PROVIDED PASSAGE →
++++

This is a tutorial for a project kit you can find here.

Introduction. What You’re About to Build

Most modern electronics hide their inner workings behind microchips and software. You press a button, something happens, but you never see the electrical signals at work. This astable multivibrator kit is different. It lets you see, touch, and understand exactly how electrical signals behave in real time.

Figure 1. Astable Multivibrator in action.

This beginner-friendly electronics kit teaches you how circuits work by turning basic components into a mesmerizing light show: two LEDs that blink back and forth, powered by nothing more than resistors, capacitors, and transistors. No programming. No microcontroller. Just pure analog electronics.

 

Why It’s Called an Astable Multivibrator

The name "astable multivibrator" comes from early analog electronics terminology and perfectly describes how this circuit operates:

Breaking Down the Name:

• "Astable" means "not stable." Unlike circuits that settle into one steady state, an astable multivibrator has no resting position. It continuously switches back and forth between two conditions, creating an endless oscillating cycle. Each transistor alternately turns the other off and on.
• "Multivibrator" refers to how the circuit output vibrates (oscillates) between two voltage levels. Back in the 1930s before "oscillator" became the standard term engineers called circuits that generated pulses or oscillations "vibrators." The prefix "multi" indicates the circuit produces multiple alternating states.

++++

(Element and text position data)
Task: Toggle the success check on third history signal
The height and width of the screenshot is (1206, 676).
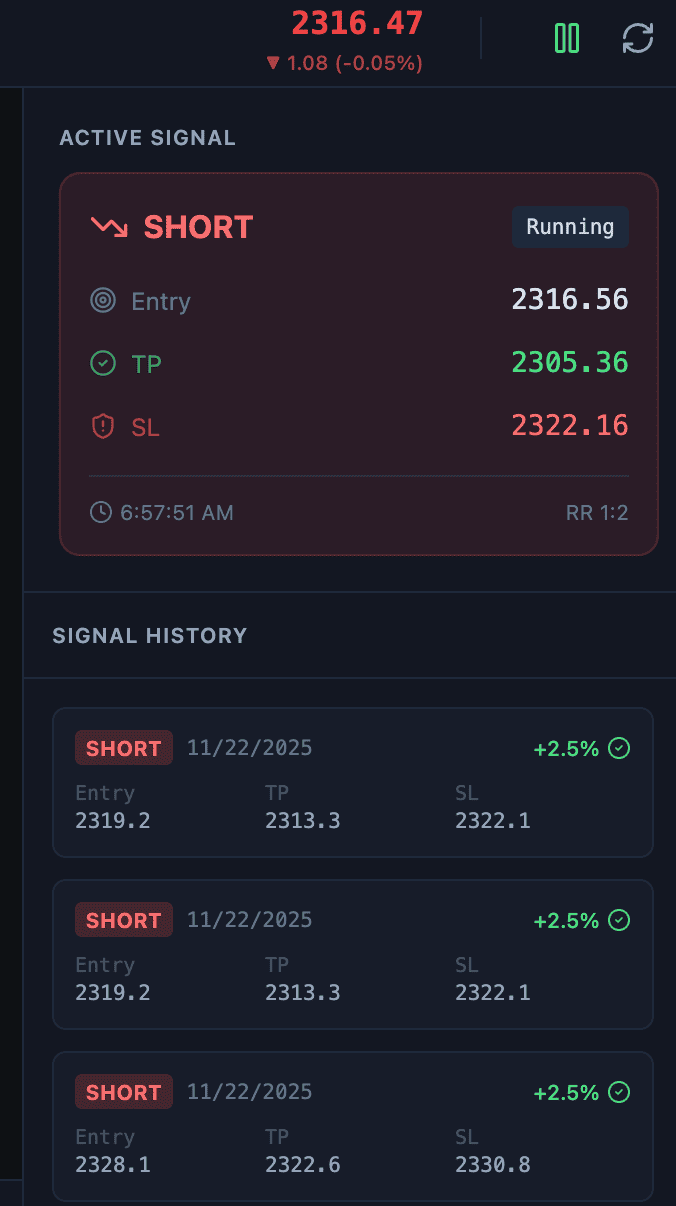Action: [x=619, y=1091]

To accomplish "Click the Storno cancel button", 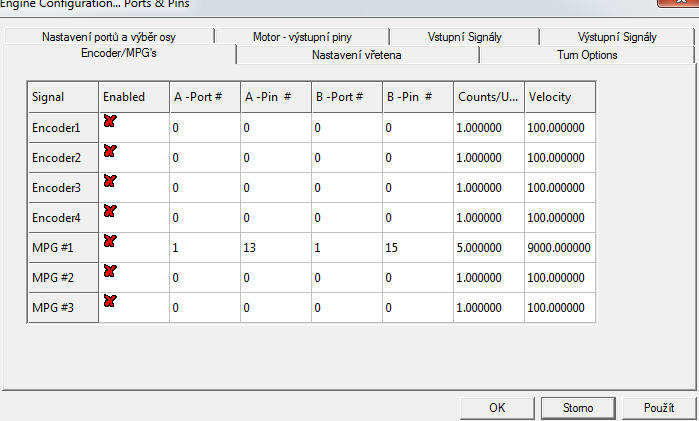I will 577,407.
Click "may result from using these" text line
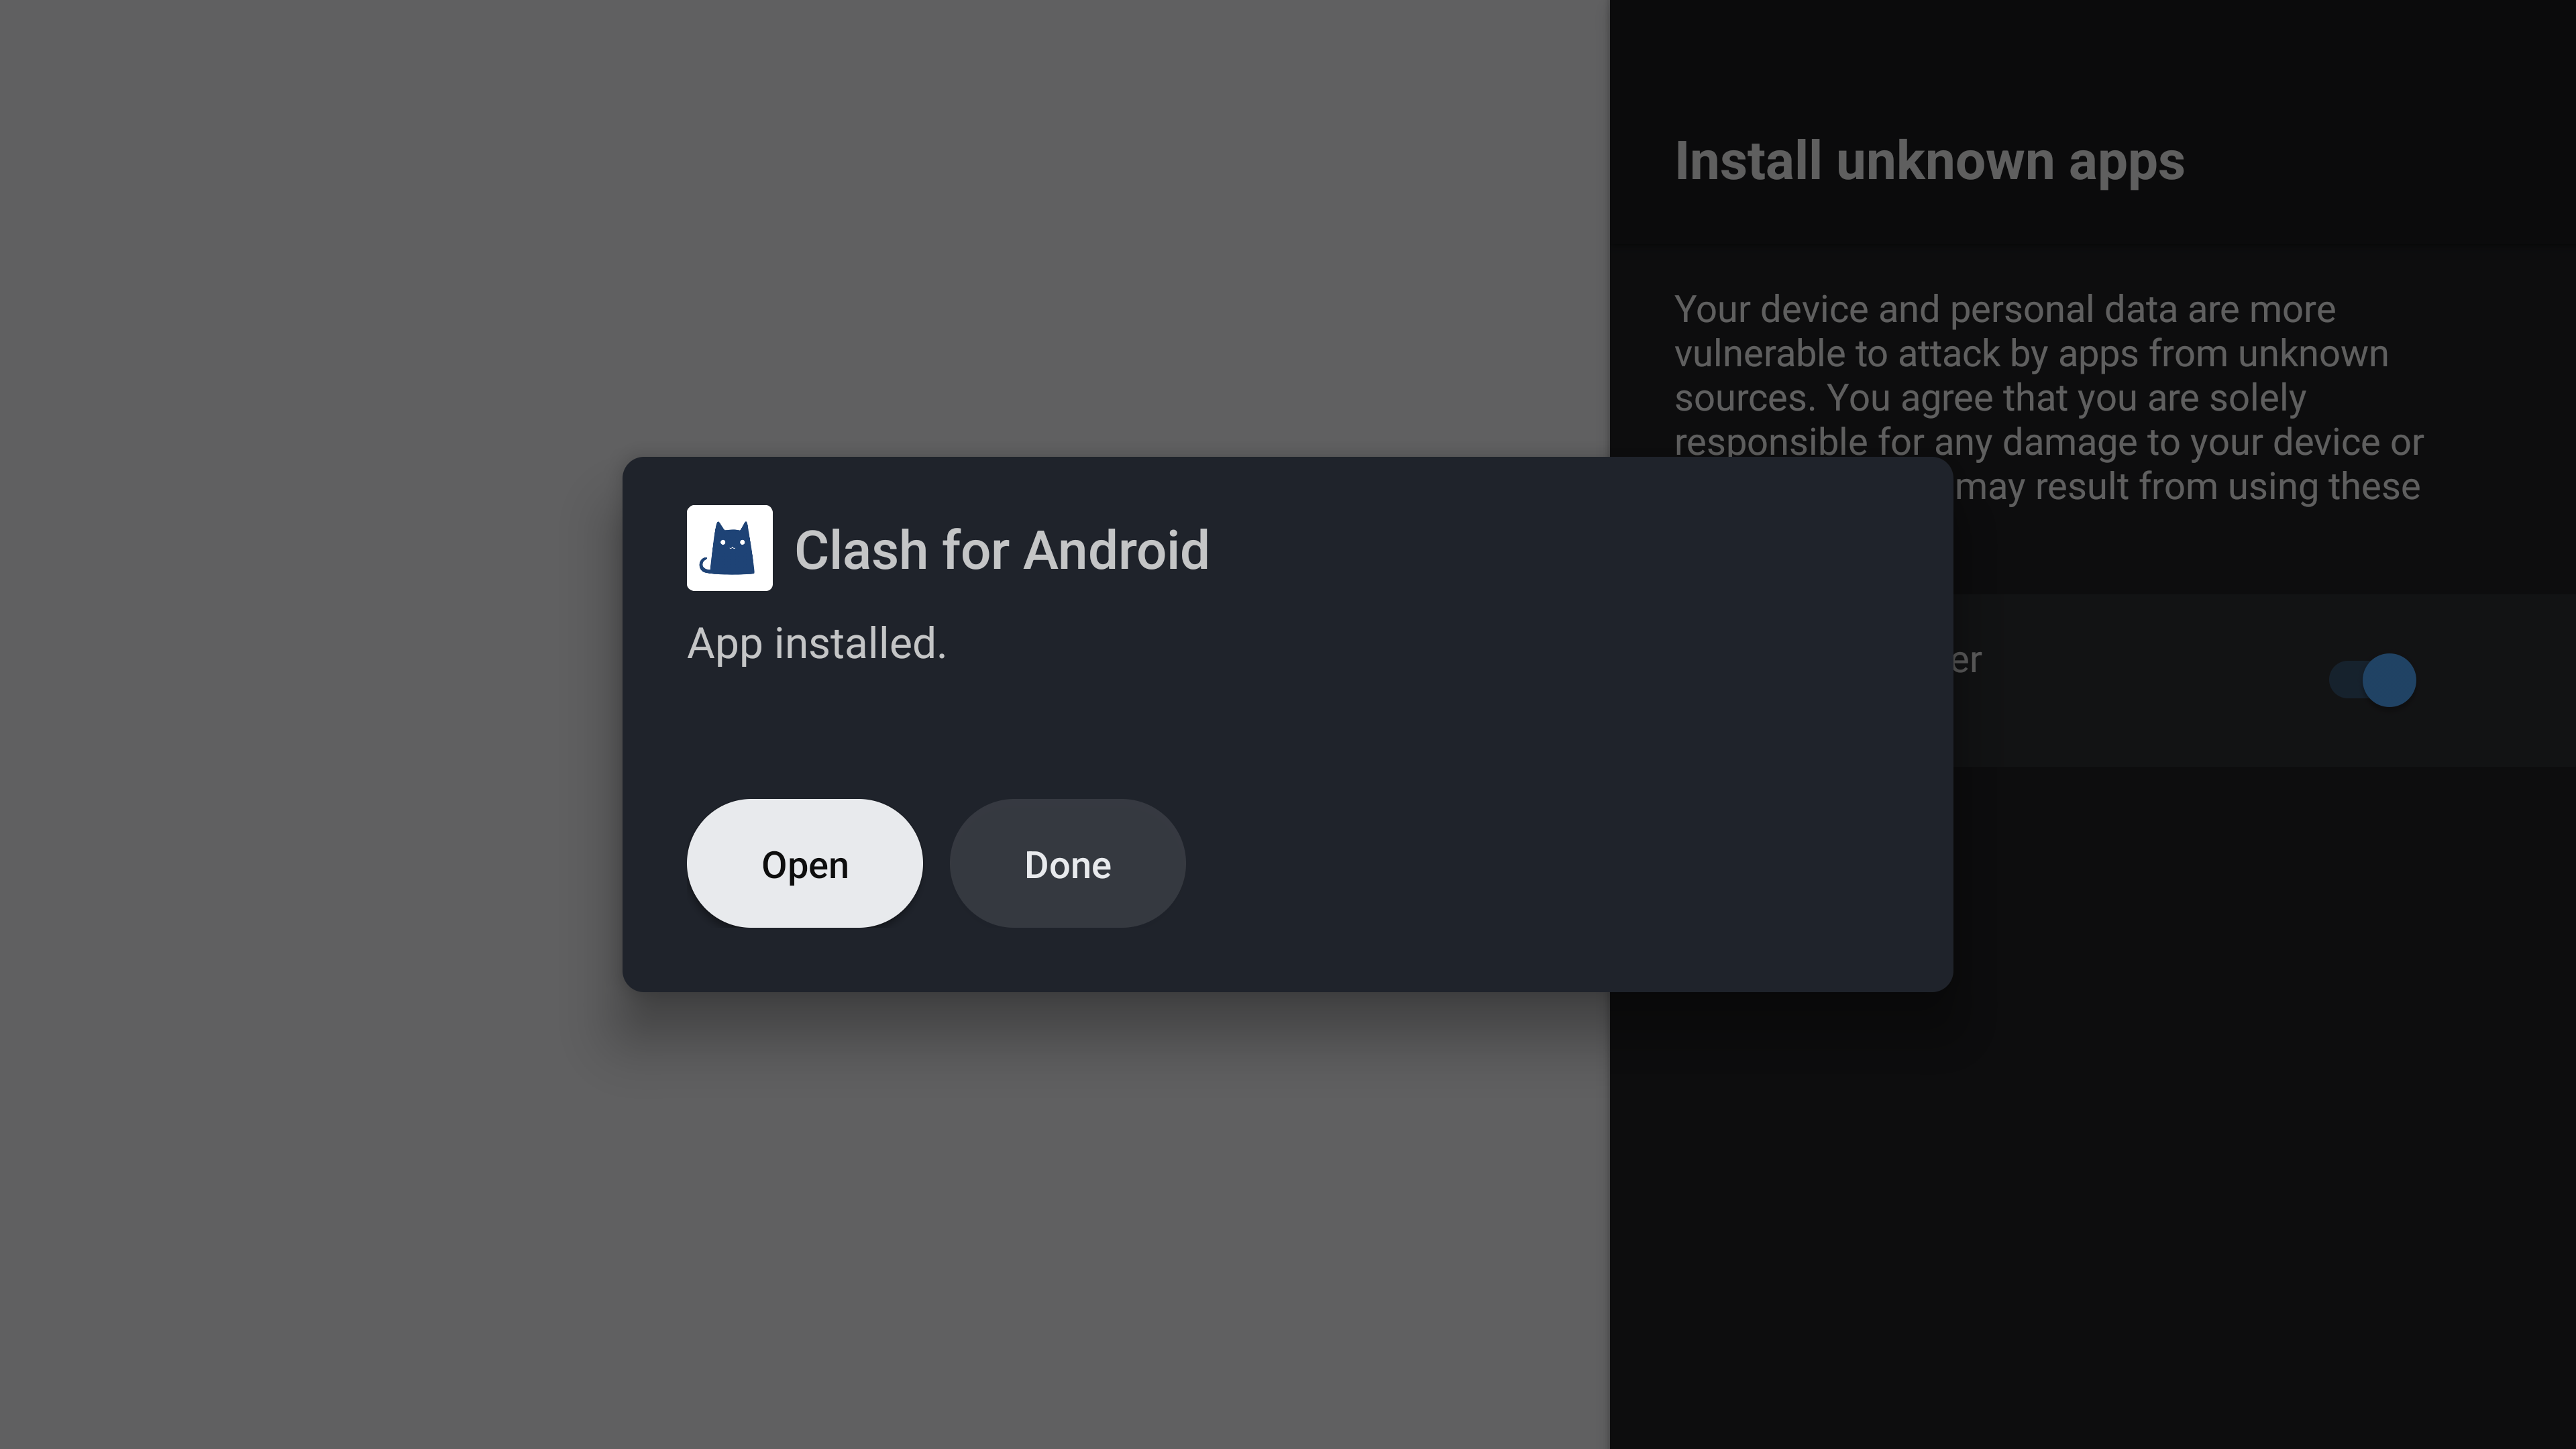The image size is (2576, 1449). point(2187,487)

++++

TO-DO LIST →
• A. In the astable multivibrator tutorial, what did engineers call circuits that generated pulses or oscillations back in the 1930s?
• B. Please continue the astable multivibrator tutorial from its last sentence.

THE RESPONSES →
• A. They called them "vibrators."

• B.
In simple terms: An astable multivibrator is a self-switching circuit that continuously flips between two unstable states, producing a square-wave output that makes LEDs blink.

 

Astable Multivibrator, how does it work?

Figure 2. Astable Multivibrator.

This two-transistor oscillator circuit keeps switching between two states automatically that's what makes it "astable" or "not stable."

Step-by-Step Operation

Power-Up: When you first connect the 9V battery, both transistors receive voltage through their base resistors, and both want to turn on simultaneously. However, real-world components aren't perfectly identical one transistor will always react slightly faster. Let's say the left transistor (Q1) turns on first.

• Q1 Turns On: Current flows through Q1's LED and resistor, lighting up the LED. Inside the transistor, the collector voltage drops close to 0V as current conducts directly to ground. This low collector voltage connects through a capacitor to the base of the right transistor (Q2).
• Q2 Turns Off: Capacitors resist sudden voltage changes. When Q1's collector voltage suddenly drops, the capacitor pulls Q2's base voltage down with it sometimes even below ground level. This forces Q2 completely off, regardless of voltage from its base resistor.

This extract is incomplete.